Wednesday, November 7, 2012

Exam Cram and How I Contaminated #Toronto

I typically have less trouble with exams than tests. This year it feels as though all my knowledge has spilled out in my non sleep. On Monday I needed to re read all my notes AND the text to prepare. By Tuesday.

This wasn't cool because I worked that night and, as mentioned, was sick.

And so, because I'm a master procrastinator, I sat on the subway writing a blog post instead of reading.

I'm pretty sure we've had the procrastination conversation before.

This procrastinate thing is one of the reasons I only have a single novel in publication. A novel that took three weeks to write, five years to edit, and two years collecting dust to get published. My NaNo writing from 2011 was five years in the making. My Camp NaNo project is supposed to be the sequel to Unclean. Already I'm plotting the next installment in the Fall From Grace line - and I haven't finished the first yet.

Apparently I'm a forward thinker...

Today is Wednesday and I've been working on this post since Monday on the subway. So I will update while I wait for my coffee to brew.

Yesterday - exam day one - I left home feeling relatively confident that I would get to read up on passive and active transport - the only thing I was grossly uncomfortable with - when I arrived at school twenty minutes before I needed to be there.

Instead I arrived fifteen minutes late and didn't know passive transport from a wet noodle.

How does that happen?

My tardiness on exam day can be summarized by three words that any Torontonian will know:

Toronto Transit Commission.

Yes, my lovelies. The TTC had issues and several hundred people at the station - including yours truly - were delayed by thirty minutes before we could finally carry on.

I don't know about anyone else, but I personally can't handle being stuck in an overstuffed sardine can. I can't handle it at anytime, during flu season makes it worse. But this time I was the sick person trying not to cough all over the innocent sardines surrounding me.

The woman standing in front of me kept elbowing me in the chest.

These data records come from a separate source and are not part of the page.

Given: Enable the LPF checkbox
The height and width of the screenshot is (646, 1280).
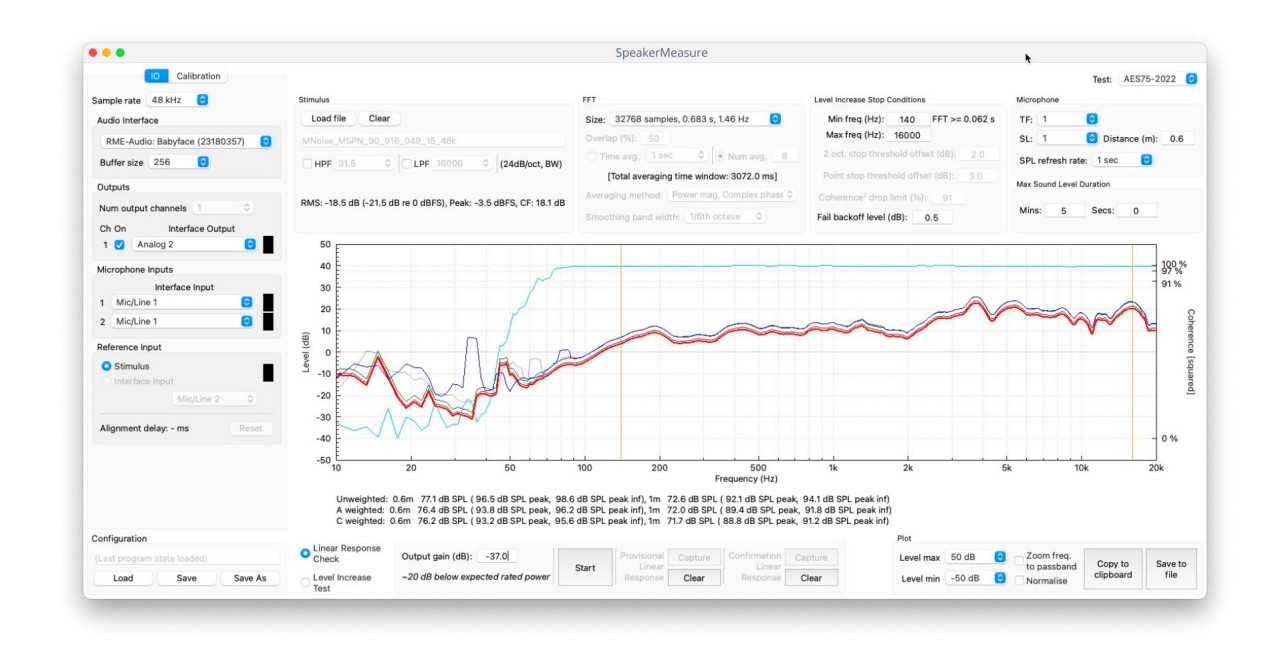Looking at the screenshot, I should click(406, 163).
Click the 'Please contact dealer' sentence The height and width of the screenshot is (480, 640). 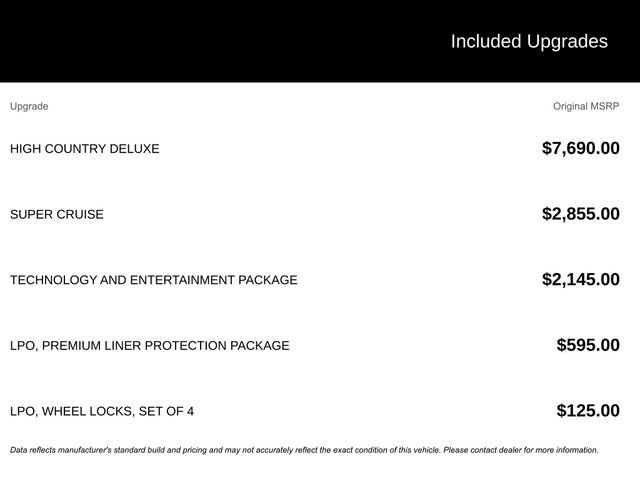point(521,450)
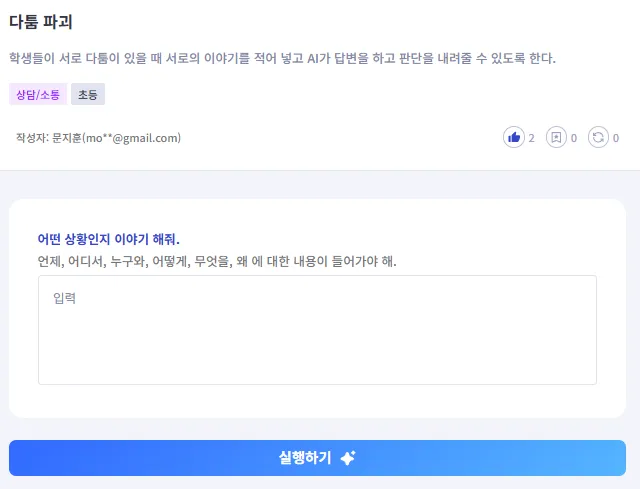Click the like count number 2
This screenshot has width=640, height=489.
pos(532,138)
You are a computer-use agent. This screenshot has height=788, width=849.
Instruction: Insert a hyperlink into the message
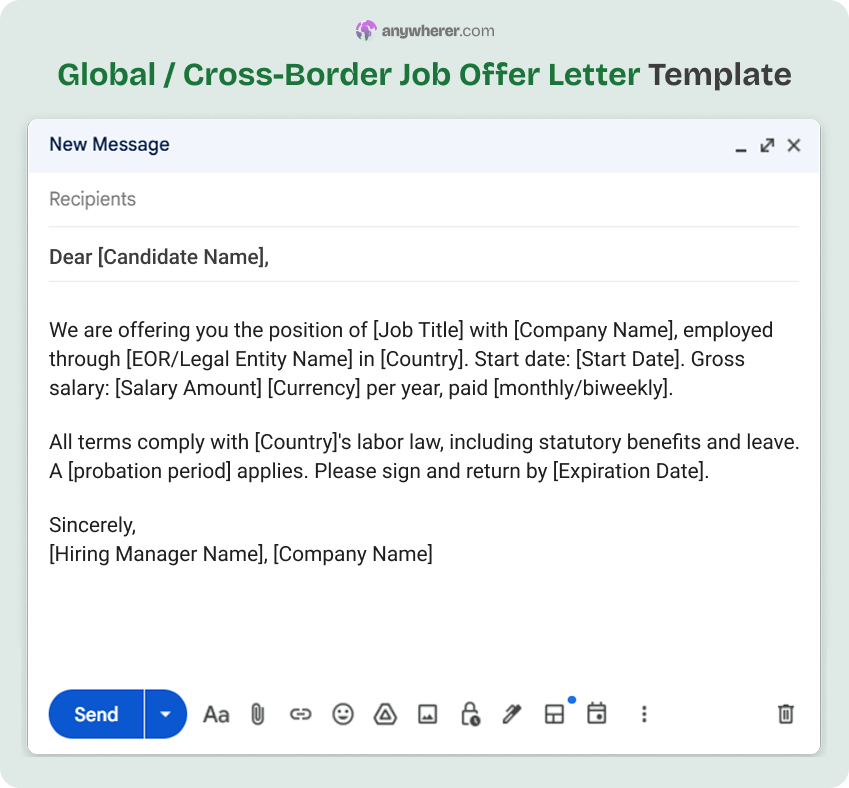pos(300,714)
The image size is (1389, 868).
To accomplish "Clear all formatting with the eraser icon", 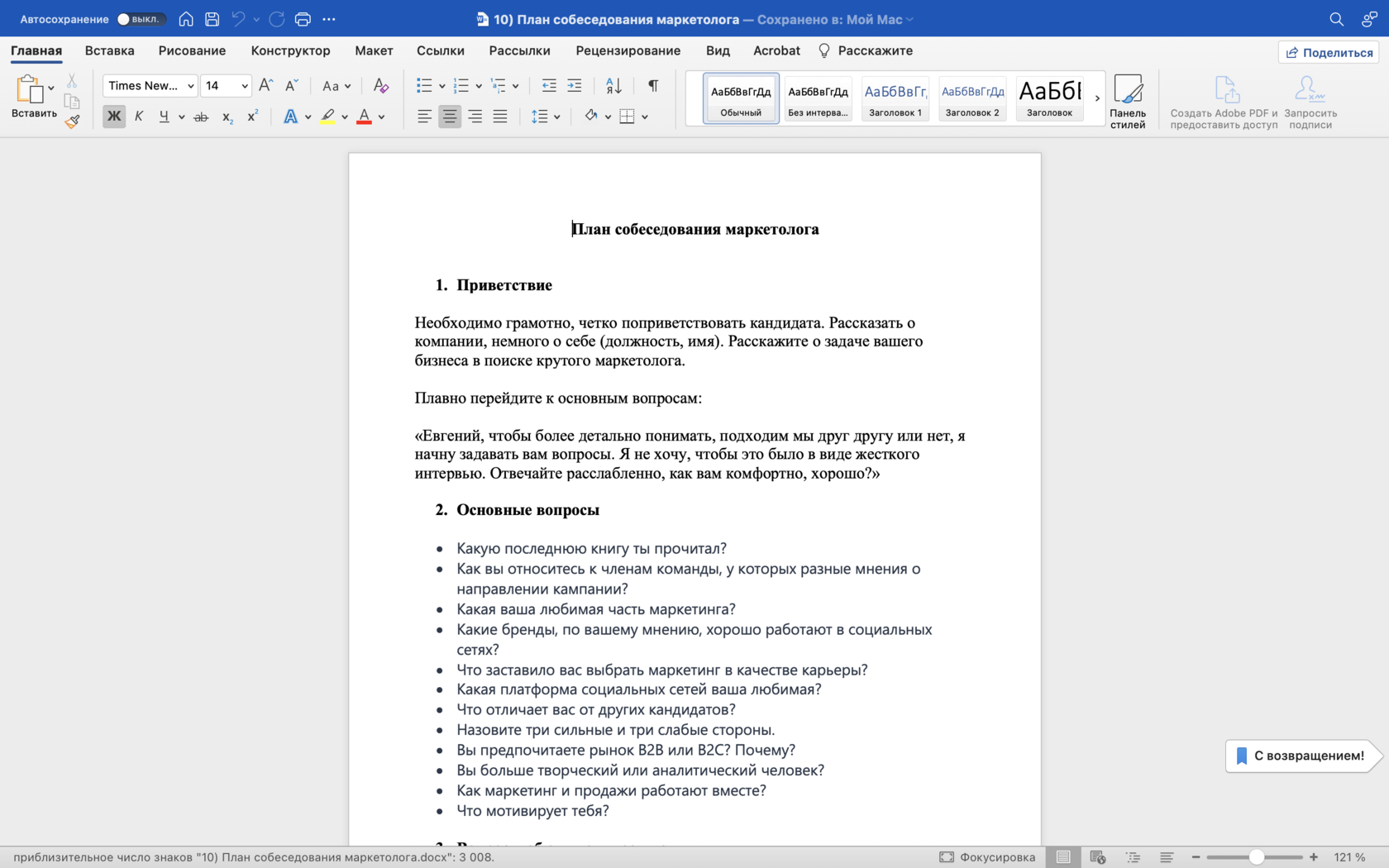I will (x=380, y=86).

Not her fault, it was packed. The back of her head got coughed on, the doors opened, and fifty million germs went racing through the train, latching onto dozens of unsuspecting patrons. It was a virus's dream come true.

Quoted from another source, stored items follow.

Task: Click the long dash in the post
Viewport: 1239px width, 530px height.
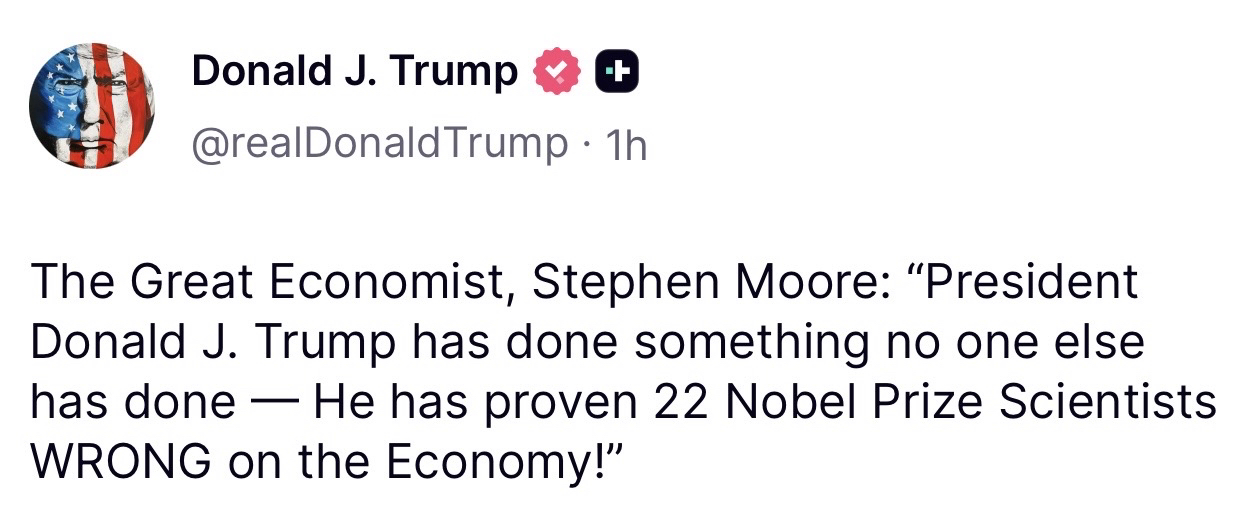Action: click(x=273, y=401)
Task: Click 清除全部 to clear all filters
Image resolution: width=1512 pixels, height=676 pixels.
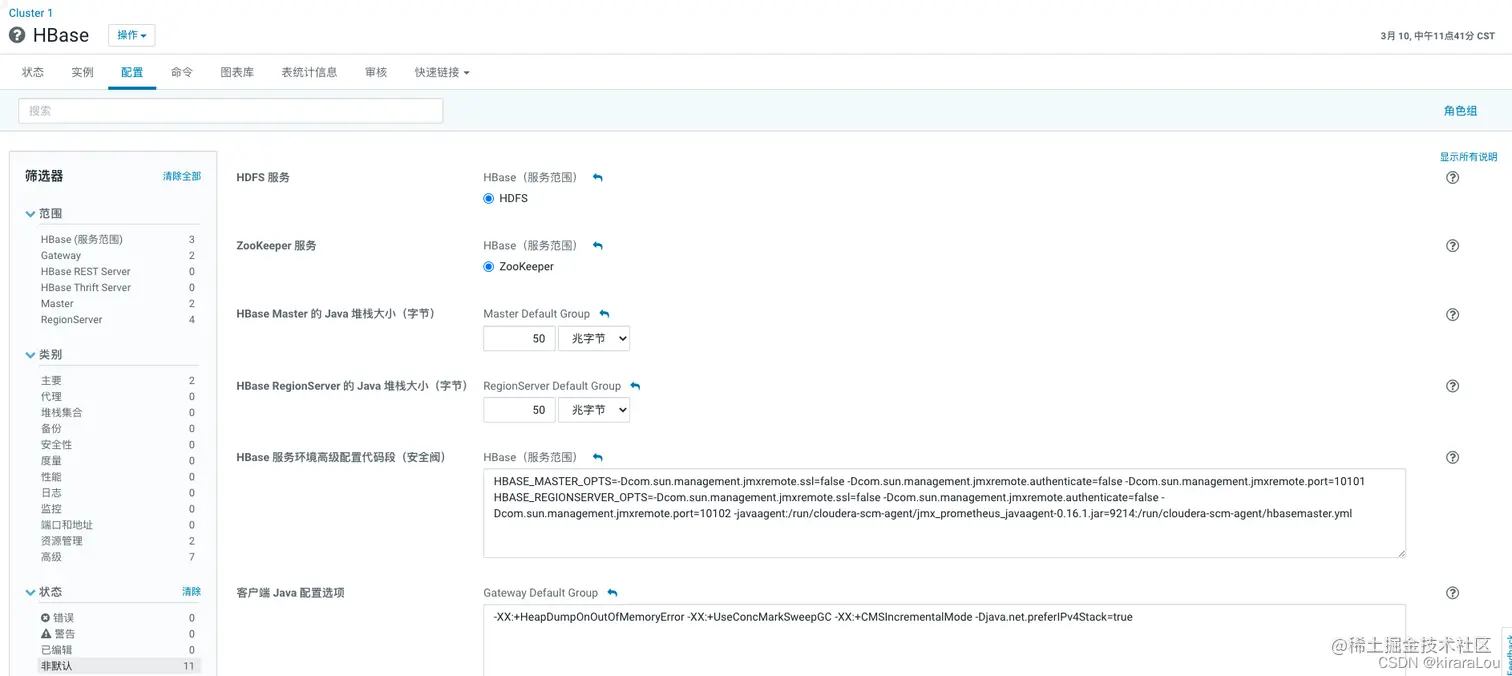Action: (x=181, y=175)
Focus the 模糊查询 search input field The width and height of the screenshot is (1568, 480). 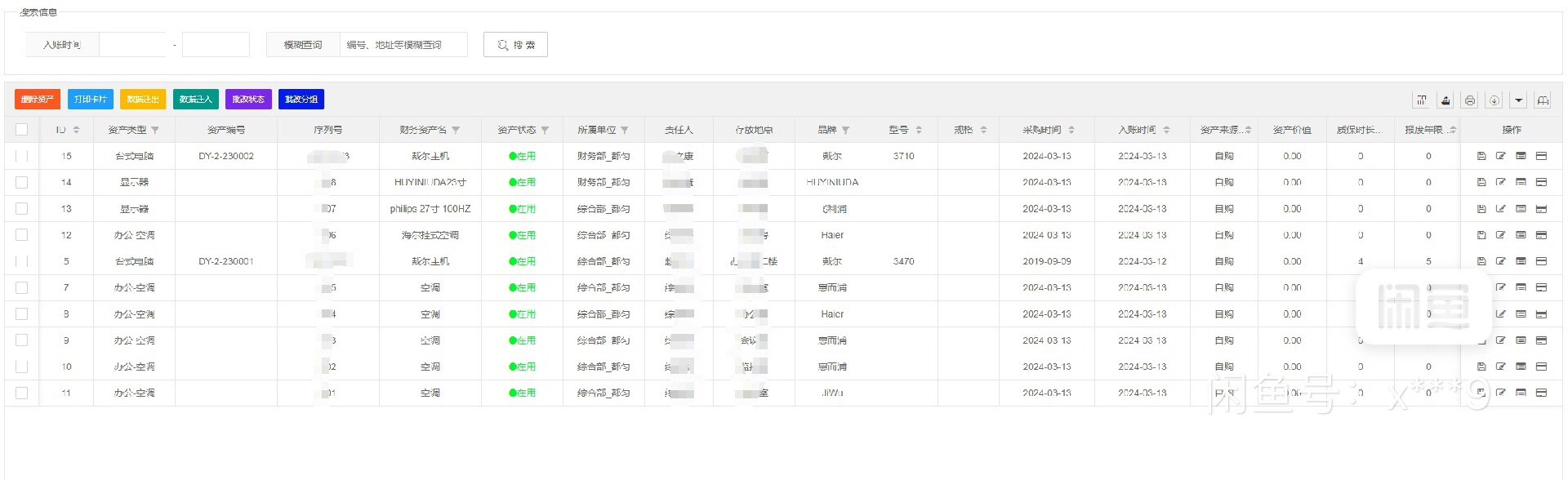tap(403, 45)
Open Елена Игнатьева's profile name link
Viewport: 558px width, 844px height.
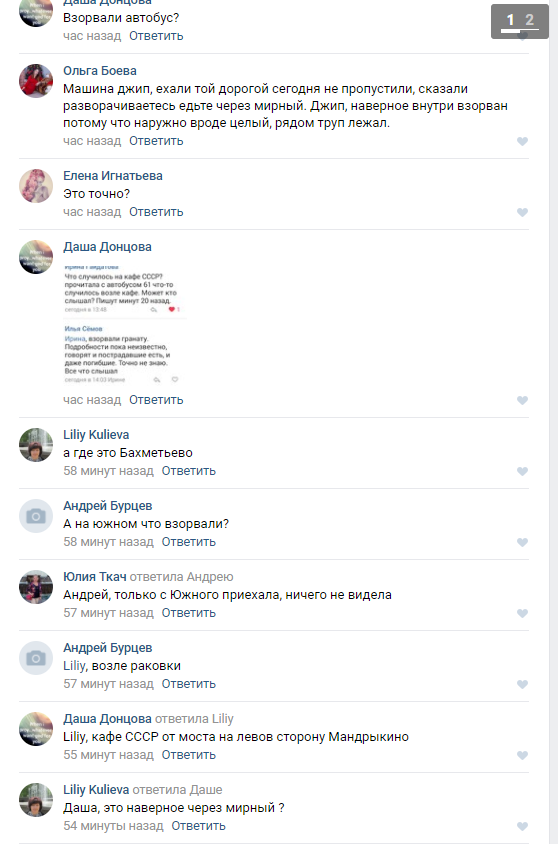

My mom always taught me to share. I hope she's proud.

Seriously though, I feel bad. Unfortunately, living in a sterile bubble and never leaving my room isn't an option for me at the moment. So off to places I go, and hopefully, I don't get elbowed again.

Eat your veggies!



  1. Omigosh! I would go crazy being trapped like many people and so many germs! Eep! Hope you don't get elbowed again! :)

  2. umm...not exactly the type of sharing I had in mind, but I'm glad you were listening while I tried to teach you SOMETHING!!